■ Given task A ■
Please retype the lines of the listing below, beginning with the line that contains "Given: Click the ٢٢ أبريل ٢٠٢٣ date" and continuing through the last line of the listing. Include both ends and omit the pictures.

■ Text to read ■
☆ ☆ ☆

James: everything you said made perfect sense, and in hindsight was 
actually covered on the page -- it was just hte example that was bogus in 
light of the current config & defaults

I went ahead and fixed it based on your feedback, and beefed up the 
explanation of spellcheck.collateParam.* (now it's part of hte table 
instead of just a one off sentence out of context)

https://cwiki.apache.org/confluence/display/solr/Spell+Checking
https://cwiki.apache.org/confluence/pages/diffpages.action?pageId=32604254&originalId=50859120

thanks!



: Date: Fri, 9 Jan 2015 14:22:43 -0600
: From: "Dyer, James" <james.d...@ingramcontent.com>
: Reply-To: solr-user@lucene.apache.org
: To: "solr-user@lucene.apache.org" <solr-user@lucene.apache.org>
: Subject: RE: can't make sense of spellchecker results when using techproducts
:     example
: 
: Chris,
: 
: - DirectSpellChecker has a setting for "minPrefix" which the techproducts 
example sets to 1 (also the default).  So it will never try to correct the 
first character.  I think this is both a performance optimization and is based 
on the assumption that we rarely misspell the first character.  This is why it 
will not  correct "hell" to "dell".  I think it will allow you to set this to 
0, if you want your sample query to work.

☆ ☆ ☆

(Data extracted from a collection)
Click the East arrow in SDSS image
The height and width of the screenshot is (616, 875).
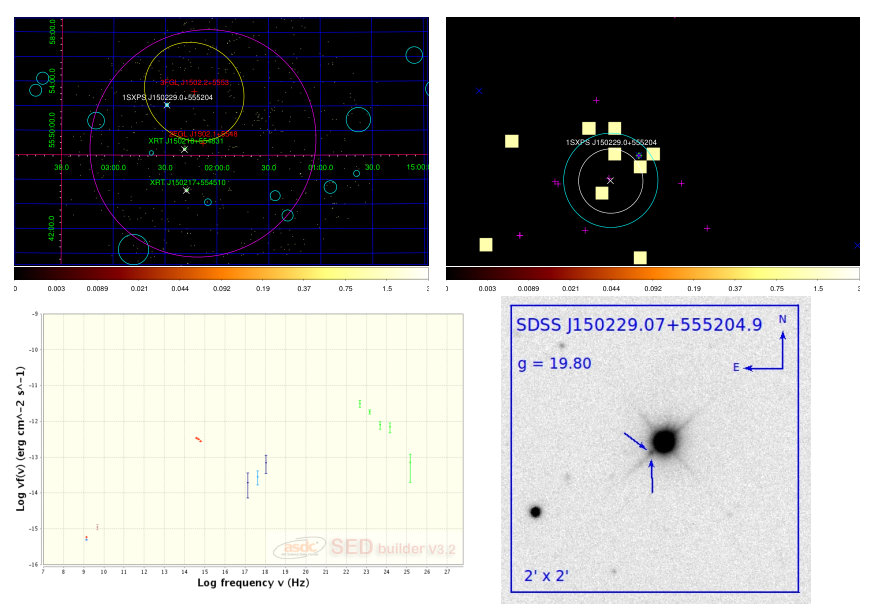point(763,368)
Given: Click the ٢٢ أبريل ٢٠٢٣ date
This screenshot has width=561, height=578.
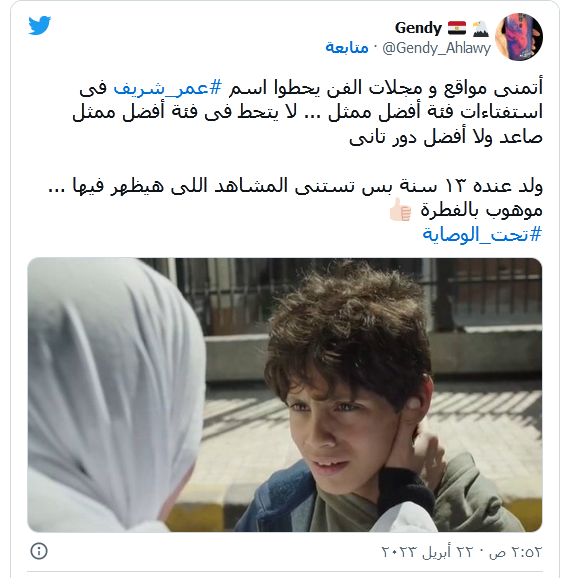Looking at the screenshot, I should click(x=427, y=552).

☆ ☆ ☆

■ Given task B ■
Name every header field that appears in the quoted email within the Solr spellcheck thread above.

■ Task answer A ■
Given: Click the ٢٢ أبريل ٢٠٢٣ date
This screenshot has width=561, height=578.
Looking at the screenshot, I should click(x=427, y=552).

■ Task answer B ■
Date, From, Reply-To, To, Subject